Low-pressure, enjoyable competitions for these models generally follow the modern competition formats, with special categories for these early-design models that re-create the model aircraft events actually held before WWII, and even the "old-timer" movement has seriously begun to embrace electric-powered versions of designs originally built for the two-stroke gasoline-fueled engines of pre-WWII free flight aeromodelling. Actual pre-WW II vintage gasoline-fueled model engines, or authentically operational reproductions of them, are even used on some of the engine-powered designs, and a substantial interest exists in so-called "RC Assist" old timer free flight models within the SAM organization, which takes the engine powered designs of that era, powers them with more modern two and four stroke glow engines or brushless electric motors instead, and adds rudder, elevator and engine control from a radio control transmitter, just as would be done in the regular RC hobby.

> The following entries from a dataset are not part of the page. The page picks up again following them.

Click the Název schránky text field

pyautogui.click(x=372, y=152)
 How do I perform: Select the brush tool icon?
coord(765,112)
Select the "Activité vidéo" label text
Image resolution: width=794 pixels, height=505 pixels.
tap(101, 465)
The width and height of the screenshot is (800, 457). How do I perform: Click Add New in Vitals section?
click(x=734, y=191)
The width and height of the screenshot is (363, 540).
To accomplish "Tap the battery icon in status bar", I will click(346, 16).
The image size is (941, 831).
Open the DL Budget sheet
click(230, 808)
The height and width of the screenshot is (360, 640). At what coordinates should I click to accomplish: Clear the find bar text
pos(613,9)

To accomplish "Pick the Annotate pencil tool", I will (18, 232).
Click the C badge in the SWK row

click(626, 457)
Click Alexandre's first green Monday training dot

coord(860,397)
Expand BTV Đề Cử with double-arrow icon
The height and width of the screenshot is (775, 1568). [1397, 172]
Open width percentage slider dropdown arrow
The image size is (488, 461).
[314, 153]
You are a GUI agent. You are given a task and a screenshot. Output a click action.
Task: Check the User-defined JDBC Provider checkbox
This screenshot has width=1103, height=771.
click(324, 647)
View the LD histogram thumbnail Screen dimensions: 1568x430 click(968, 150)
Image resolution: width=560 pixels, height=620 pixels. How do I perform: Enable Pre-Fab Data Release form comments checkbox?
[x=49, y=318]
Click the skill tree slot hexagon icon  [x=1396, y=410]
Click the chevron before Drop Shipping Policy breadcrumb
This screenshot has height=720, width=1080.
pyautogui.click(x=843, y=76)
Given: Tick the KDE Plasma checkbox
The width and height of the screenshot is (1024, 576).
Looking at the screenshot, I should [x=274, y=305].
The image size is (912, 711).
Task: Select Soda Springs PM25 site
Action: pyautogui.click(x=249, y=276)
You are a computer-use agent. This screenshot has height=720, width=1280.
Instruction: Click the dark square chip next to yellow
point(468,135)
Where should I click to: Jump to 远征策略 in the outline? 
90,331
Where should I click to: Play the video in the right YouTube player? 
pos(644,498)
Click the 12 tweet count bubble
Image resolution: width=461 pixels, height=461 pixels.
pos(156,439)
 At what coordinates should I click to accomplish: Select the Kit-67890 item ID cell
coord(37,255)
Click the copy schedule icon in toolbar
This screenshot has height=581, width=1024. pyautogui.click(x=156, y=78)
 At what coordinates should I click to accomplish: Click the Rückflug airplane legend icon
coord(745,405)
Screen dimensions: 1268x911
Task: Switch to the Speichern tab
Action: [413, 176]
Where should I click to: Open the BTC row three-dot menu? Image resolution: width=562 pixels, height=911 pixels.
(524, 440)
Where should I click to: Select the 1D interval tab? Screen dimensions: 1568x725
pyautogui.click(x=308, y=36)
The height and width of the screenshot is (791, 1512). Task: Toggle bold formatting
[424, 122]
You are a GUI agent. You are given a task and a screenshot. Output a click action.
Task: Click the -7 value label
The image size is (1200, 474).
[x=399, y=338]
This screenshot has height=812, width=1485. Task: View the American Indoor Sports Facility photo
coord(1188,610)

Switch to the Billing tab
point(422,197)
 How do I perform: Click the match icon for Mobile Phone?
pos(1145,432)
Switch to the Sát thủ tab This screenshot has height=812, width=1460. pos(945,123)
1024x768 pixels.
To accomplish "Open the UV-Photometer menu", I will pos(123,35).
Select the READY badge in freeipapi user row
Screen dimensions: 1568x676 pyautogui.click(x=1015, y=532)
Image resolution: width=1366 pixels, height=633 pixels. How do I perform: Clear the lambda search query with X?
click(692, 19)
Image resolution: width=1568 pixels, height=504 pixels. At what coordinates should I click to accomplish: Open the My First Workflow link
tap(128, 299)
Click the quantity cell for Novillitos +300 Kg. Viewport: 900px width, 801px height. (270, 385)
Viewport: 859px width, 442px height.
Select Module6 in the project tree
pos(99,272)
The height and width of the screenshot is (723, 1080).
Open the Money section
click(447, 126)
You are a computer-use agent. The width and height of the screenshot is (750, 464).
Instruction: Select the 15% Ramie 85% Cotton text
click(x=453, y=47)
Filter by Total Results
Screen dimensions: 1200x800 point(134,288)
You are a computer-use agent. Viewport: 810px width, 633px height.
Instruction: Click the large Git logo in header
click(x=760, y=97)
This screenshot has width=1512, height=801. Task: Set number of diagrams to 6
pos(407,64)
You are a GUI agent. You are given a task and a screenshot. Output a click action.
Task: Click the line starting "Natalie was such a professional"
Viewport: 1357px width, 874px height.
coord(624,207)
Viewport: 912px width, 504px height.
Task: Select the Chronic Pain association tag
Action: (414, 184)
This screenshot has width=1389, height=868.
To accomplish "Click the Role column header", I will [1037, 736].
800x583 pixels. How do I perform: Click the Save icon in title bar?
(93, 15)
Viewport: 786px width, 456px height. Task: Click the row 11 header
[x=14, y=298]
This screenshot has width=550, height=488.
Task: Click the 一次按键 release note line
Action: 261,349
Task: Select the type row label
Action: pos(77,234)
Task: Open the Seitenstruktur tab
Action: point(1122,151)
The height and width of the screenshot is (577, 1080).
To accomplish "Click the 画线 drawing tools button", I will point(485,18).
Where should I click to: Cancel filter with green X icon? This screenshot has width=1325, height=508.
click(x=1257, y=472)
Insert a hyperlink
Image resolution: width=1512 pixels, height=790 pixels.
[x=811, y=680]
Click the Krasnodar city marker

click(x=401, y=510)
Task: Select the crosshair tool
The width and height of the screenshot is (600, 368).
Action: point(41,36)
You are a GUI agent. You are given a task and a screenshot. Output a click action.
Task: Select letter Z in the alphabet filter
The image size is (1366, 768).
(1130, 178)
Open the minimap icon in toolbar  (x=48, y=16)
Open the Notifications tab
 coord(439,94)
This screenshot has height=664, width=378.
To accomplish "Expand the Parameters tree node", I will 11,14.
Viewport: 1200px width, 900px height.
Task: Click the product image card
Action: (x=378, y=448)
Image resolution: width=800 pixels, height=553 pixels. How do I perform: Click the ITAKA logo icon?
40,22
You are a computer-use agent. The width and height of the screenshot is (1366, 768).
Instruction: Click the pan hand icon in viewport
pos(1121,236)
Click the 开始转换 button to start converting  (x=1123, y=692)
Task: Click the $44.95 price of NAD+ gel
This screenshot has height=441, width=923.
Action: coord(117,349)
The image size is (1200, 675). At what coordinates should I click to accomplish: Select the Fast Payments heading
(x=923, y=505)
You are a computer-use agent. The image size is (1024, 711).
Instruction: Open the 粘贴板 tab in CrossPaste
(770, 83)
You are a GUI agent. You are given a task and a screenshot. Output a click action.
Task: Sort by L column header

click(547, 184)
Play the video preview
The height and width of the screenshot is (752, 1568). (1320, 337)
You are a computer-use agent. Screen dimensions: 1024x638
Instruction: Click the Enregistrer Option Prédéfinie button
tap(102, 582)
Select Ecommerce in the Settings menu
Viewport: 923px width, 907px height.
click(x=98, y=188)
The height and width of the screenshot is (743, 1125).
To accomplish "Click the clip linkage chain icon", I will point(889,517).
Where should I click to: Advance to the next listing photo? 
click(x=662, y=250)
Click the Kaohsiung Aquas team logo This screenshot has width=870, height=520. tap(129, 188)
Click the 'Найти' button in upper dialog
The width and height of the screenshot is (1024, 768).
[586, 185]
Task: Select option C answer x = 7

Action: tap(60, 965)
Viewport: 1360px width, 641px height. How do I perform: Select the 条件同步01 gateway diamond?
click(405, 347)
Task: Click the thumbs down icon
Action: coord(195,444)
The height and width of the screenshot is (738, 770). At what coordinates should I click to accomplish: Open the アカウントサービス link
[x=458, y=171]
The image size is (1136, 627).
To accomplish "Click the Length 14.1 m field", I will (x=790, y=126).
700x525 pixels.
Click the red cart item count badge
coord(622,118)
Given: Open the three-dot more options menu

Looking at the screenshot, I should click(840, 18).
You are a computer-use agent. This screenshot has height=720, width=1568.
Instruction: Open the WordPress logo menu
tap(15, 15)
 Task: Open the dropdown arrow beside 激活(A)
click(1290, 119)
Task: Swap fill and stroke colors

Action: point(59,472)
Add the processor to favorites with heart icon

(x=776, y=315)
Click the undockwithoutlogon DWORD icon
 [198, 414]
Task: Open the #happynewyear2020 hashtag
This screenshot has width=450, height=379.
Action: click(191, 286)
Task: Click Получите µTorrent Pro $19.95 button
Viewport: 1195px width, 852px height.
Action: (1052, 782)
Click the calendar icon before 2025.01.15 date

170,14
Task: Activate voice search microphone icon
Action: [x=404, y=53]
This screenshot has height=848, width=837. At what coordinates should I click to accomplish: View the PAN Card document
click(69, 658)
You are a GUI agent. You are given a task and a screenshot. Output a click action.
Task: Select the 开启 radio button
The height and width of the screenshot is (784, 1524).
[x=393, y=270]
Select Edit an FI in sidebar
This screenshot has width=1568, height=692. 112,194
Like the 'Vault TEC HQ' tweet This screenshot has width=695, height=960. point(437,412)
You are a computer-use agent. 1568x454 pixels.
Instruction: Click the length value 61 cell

Old Timer free flight aircraft specifications, competition rules and guidelines are available from the SAM organization online.

== Scale rubber ==

Rubber scale models replicate full-scale aircraft. Scale documentation is used at contests to check the accuracy and compliance of the model to the full-scale aircraft modeled.

Most rubber scale models are in the 20” to 30” wingspan range. Exceptions are for "Peanut Scale" class models, with a maximum 13” wingspan and "Jumbo Scale" class models, with 36” or greater wingspan. The models are powered with loops of rubber matched to the weight of the model and the diameter and pitch of the propeller. The length of the loops often exceed twice the length of the fuselage of the model. The flying duration of the scale model is greatly increased because of the number of windings that can be made on such a long loop of rubber with multiple strands. A mechanical winder is used and the rubber is stretched up to fives times original length to pack in maximum winds on the motor. In flight, these models look just like the real thing. All that is missing is the noise of the engine in the original airplane. Experts can achieve spectacular flights from obscure designs such as the Wright brothers original and Bleriot's channel crosser, to one-of-a-kind Depression era homebuilts and modern day experimental aircraft.